What to work on: Search the entries for the word "PORTES". Copy every line where it turns up.

Raw data:
-- Opening Marker --

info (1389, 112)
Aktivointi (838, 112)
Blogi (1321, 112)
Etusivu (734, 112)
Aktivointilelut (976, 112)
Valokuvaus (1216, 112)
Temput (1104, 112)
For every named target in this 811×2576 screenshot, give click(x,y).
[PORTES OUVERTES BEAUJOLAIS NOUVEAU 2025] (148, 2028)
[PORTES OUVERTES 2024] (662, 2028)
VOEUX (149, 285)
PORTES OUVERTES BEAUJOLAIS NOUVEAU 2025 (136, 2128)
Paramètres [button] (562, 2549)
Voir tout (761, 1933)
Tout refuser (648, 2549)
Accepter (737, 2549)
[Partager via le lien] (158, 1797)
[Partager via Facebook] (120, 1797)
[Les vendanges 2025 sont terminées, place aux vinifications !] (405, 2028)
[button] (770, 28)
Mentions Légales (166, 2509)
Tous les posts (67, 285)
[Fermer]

-- Closing Marker --

Exercise response:
[PORTES OUVERTES BEAUJOLAIS NOUVEAU 2025] (148, 2028)
[PORTES OUVERTES 2024] (662, 2028)
PORTES OUVERTES BEAUJOLAIS NOUVEAU 2025 (136, 2128)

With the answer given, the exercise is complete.